Loss of gene patent protection could reduce incentives for genetic research, according to Edward Reines, a California patent lawyer who represents biotechnology firms but wasn't involved in this case, The Times reported.

Patents are held on about 20% of human genes.


Health Premiums Likely to Increase for Young Adults: Analysis

Health insurance premiums for American adults under age 35 may increase an average of 17% ($42 per month) under the health care overhaul, according to a Rand Health analysis conducted for the Associated Press.

The analysis did not factor in tax credits to help offset premium increases.

Insurers typically charged older customers six to seven times as much as younger clients in states with no restrictions. But the new health reform law limits the ratio to three-to-one, so the premium for a 50-year-old can only be three times that for a 20-year-old. That means younger people have to pay more, the AP reported.

However, benefits for young adults exist in the new law. Tax credits will be available for people making up to four times the federal poverty level -- $43,320 for a single person. Medicaid coverage will be available for low-income single people without children, which could provide insurance to more than nine million young adults.

In addition, many young adults up to age 26 may be eligible for coverage under their parents' insurance if it provides coverage for dependents, the AP reported.


FDA Panel Examines Menthol Cigarettes

The health effects of menthol cigarettes and how best to regulate them will be discussed this week by a new 12-member U.S. Food and Drug Administration panel.

Although the overall cigarette market in the United States is shrinking, sales of menthol cigarettes are up, especially among young smokers, the Associated Press reported.

The FDA has new powers to regulate tobacco, including limiting nicotine and banning certain products and labels (such as "low tar" and "light") that could wrongly lead consumers to believe certain products are less dangerous.

The committee, which includes three nonvoting members representing the tobacco industry, will meet Tuesday and Wednesday and make recommendations by March 2011, the AP reported.

An outright ban on menthol cigarettes is unlikely, experts said.

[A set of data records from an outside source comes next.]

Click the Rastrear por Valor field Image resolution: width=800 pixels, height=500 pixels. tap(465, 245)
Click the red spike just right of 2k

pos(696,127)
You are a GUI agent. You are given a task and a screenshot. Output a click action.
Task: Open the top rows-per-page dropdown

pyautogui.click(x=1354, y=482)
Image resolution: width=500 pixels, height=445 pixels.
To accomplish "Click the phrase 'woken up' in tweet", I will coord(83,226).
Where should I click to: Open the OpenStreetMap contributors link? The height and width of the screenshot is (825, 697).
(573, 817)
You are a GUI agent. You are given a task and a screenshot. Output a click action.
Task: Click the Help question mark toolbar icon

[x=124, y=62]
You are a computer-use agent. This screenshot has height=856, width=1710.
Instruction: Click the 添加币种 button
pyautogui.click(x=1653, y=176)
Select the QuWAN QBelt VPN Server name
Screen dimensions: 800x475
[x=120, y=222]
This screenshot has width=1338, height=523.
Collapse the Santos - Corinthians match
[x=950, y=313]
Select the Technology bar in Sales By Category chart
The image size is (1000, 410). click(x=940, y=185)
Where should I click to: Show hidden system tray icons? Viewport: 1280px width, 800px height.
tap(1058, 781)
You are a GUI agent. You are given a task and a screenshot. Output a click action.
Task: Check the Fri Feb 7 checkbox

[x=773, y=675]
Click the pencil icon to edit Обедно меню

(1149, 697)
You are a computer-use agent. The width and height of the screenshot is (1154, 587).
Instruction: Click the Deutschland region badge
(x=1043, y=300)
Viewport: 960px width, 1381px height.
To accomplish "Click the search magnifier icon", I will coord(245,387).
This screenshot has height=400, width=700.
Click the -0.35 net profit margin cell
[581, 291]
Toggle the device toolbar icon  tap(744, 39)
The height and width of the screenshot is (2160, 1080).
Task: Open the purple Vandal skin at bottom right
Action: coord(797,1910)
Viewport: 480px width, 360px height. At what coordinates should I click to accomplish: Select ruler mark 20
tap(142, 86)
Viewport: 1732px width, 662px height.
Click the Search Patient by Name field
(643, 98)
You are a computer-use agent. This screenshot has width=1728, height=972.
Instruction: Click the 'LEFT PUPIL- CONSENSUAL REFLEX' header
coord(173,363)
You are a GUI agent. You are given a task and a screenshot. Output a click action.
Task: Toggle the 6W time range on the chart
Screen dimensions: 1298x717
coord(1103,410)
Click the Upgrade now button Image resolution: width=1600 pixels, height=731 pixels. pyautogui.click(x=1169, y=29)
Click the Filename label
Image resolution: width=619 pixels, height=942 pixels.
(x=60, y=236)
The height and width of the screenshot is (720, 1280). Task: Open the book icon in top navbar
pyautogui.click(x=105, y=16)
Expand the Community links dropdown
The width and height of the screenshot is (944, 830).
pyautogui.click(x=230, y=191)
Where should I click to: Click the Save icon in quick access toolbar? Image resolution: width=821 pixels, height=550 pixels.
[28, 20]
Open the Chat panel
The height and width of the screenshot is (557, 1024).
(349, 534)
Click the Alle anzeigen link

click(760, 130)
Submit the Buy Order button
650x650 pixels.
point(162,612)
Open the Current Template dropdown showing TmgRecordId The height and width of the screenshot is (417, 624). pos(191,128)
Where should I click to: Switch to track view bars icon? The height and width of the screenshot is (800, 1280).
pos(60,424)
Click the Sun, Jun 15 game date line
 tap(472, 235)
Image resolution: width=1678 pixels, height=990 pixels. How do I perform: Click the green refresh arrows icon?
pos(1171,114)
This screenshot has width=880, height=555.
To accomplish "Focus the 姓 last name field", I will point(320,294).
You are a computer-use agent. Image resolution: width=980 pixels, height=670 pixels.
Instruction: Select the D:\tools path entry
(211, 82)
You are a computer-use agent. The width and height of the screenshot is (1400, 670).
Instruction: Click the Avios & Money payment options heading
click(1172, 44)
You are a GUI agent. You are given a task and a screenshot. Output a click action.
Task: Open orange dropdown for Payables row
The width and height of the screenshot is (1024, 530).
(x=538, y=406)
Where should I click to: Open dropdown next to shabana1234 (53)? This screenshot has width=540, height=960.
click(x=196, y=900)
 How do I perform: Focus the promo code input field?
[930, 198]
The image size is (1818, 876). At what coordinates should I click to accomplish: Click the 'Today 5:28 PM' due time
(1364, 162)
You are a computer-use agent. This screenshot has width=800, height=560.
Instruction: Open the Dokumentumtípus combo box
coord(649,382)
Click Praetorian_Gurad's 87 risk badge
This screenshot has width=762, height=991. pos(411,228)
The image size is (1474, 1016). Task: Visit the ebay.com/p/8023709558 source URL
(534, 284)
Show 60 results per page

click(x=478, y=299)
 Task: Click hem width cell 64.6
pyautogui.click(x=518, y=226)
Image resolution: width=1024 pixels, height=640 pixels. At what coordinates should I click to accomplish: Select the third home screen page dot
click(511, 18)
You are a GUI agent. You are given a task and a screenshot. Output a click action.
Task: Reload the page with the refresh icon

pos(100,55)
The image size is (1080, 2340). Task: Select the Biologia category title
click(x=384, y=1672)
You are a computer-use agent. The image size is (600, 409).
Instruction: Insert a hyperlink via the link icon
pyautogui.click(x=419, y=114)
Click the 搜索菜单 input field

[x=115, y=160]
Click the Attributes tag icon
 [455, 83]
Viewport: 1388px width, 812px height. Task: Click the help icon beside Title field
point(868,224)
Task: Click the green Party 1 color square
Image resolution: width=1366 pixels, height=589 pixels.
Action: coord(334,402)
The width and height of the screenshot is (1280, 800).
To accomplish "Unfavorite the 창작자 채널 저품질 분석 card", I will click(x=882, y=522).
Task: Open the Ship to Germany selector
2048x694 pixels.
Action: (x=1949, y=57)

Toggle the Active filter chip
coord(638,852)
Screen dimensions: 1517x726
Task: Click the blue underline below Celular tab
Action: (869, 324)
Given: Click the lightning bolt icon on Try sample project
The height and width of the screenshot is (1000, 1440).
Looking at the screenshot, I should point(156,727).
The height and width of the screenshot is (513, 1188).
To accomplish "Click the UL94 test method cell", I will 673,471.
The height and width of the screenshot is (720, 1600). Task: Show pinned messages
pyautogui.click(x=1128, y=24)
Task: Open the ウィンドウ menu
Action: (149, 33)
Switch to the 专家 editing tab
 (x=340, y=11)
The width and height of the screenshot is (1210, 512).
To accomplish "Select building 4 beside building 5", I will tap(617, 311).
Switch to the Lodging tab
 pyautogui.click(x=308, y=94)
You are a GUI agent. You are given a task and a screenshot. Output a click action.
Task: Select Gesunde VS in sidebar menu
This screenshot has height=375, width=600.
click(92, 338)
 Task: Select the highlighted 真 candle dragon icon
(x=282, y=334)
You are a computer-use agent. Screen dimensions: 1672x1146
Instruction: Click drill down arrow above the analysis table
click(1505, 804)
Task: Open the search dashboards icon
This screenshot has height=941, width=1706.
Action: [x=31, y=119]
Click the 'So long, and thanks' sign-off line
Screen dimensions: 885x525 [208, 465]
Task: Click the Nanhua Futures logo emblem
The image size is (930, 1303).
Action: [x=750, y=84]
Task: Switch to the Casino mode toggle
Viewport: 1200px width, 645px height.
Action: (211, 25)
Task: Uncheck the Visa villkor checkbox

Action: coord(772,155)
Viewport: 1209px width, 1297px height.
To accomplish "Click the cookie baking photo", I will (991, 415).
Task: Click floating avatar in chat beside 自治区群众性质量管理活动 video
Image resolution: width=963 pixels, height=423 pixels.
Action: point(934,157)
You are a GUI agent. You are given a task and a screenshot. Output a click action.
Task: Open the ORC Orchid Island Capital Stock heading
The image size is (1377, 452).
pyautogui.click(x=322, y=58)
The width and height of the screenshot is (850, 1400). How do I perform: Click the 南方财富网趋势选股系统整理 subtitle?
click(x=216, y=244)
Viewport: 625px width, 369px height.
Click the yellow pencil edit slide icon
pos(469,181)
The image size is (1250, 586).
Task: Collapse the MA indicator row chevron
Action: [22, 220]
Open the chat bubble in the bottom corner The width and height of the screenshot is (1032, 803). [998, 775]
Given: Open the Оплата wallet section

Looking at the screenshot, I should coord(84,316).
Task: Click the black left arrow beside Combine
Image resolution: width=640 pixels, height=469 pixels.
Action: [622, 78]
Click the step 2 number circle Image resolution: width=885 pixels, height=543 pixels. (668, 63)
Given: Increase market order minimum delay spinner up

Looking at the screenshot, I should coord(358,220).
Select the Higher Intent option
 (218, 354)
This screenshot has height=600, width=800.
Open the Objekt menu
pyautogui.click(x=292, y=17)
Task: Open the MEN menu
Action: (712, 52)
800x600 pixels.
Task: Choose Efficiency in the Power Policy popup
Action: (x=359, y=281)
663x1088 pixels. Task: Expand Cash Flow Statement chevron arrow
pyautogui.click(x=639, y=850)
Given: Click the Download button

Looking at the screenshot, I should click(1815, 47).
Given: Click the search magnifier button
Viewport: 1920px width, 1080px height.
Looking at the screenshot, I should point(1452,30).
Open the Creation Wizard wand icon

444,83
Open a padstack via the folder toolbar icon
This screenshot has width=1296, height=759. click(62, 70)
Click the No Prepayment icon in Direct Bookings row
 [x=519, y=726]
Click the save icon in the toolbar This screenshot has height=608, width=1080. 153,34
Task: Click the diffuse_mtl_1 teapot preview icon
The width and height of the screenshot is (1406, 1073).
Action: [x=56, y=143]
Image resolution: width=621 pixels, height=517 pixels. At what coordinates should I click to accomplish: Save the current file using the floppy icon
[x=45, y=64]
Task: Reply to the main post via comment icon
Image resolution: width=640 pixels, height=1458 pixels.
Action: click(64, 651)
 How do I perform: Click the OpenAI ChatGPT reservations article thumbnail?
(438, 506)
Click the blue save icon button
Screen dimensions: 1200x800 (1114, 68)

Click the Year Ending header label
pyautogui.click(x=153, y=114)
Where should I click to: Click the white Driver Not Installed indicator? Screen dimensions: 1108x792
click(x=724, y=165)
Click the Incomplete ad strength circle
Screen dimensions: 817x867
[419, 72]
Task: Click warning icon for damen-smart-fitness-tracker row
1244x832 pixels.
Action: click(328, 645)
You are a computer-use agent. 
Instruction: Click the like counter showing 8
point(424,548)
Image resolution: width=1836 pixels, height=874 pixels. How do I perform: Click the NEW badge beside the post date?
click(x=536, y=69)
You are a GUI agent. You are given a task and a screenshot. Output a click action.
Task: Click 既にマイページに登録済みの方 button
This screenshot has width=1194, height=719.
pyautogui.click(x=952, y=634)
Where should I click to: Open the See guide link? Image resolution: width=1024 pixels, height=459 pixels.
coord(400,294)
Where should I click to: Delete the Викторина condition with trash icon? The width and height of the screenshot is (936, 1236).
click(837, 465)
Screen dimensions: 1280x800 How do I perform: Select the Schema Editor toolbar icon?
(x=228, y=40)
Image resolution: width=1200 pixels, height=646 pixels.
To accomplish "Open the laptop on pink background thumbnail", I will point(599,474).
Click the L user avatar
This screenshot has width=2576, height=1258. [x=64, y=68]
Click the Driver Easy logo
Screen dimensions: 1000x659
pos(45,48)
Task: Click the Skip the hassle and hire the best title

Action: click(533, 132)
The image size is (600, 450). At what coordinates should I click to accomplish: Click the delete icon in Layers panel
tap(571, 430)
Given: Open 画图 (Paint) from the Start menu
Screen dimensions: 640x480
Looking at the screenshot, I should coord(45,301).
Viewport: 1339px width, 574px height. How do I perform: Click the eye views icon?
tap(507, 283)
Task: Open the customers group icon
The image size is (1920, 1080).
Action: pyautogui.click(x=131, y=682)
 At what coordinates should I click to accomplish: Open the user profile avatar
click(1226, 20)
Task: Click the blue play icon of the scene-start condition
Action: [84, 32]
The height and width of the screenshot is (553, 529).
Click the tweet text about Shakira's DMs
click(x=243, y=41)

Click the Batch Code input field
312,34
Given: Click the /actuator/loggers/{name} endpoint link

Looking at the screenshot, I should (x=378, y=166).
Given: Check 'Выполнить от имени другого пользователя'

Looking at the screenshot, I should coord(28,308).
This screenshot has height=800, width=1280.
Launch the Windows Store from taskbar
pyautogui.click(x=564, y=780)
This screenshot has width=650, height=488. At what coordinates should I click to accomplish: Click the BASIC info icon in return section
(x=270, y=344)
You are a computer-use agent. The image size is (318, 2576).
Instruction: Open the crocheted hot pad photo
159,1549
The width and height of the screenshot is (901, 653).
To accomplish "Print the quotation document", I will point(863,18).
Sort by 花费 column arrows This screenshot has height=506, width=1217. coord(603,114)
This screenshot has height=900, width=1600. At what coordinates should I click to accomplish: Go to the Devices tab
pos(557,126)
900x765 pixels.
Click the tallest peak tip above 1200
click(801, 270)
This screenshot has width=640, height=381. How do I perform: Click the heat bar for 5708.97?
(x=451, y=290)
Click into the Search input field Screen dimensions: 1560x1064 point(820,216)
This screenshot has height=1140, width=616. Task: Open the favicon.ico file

Possible FDA actions include ordering a reduction of menthol levels, higher mandated prices, or more descriptive warning labels.

"This is the first time that all of the science will be brought together looking at whether menthol increases the number of users, makes it hard to quit, has a disproportionate harmful effect on certain people, and, if the answer to any of those questions is yes, what is the best thing to do about menthol to reduce the number of people who are harmed?" Matthew Myers, president of the Campaign for Tobacco-Free Kids, told the AP.


FDA Scientists Go Public With CT Scan Concerns

U.S. Food and Drug Administration managers ignored agency scientists' warnings about the radiation risks associated with regular use of powerful CT scans to screen people for colon cancer, according to The New York Times.

The scientists will break their public silence at a meeting Tuesday when an FDA independent panel of experts will discuss how to protect patients from unnecessary radiation exposure.

Internal FDA documents obtained by The Times reveal that agency managers wanted to approve an application by General Electric to allow the use of CT scans for colon cancer screenings, even though FDA scientists repeatedly voiced their objections. The application is still under review.

The use of CT scans to screen for colon cancer is endorsed by the American College of Radiology and the American Cancer Society. The American College of Gastroenterology recommends doctors use a camera on a flexible tube to directly examine a patient's colon for cancer.

CT scans can deliver the radiation equivalent of 400 chest X-rays, The Times reported. About 70 million CT scans are performed in the United States every year, which may result in as many as 14,000 deaths every year from radiation-induced cancers, according to researchers.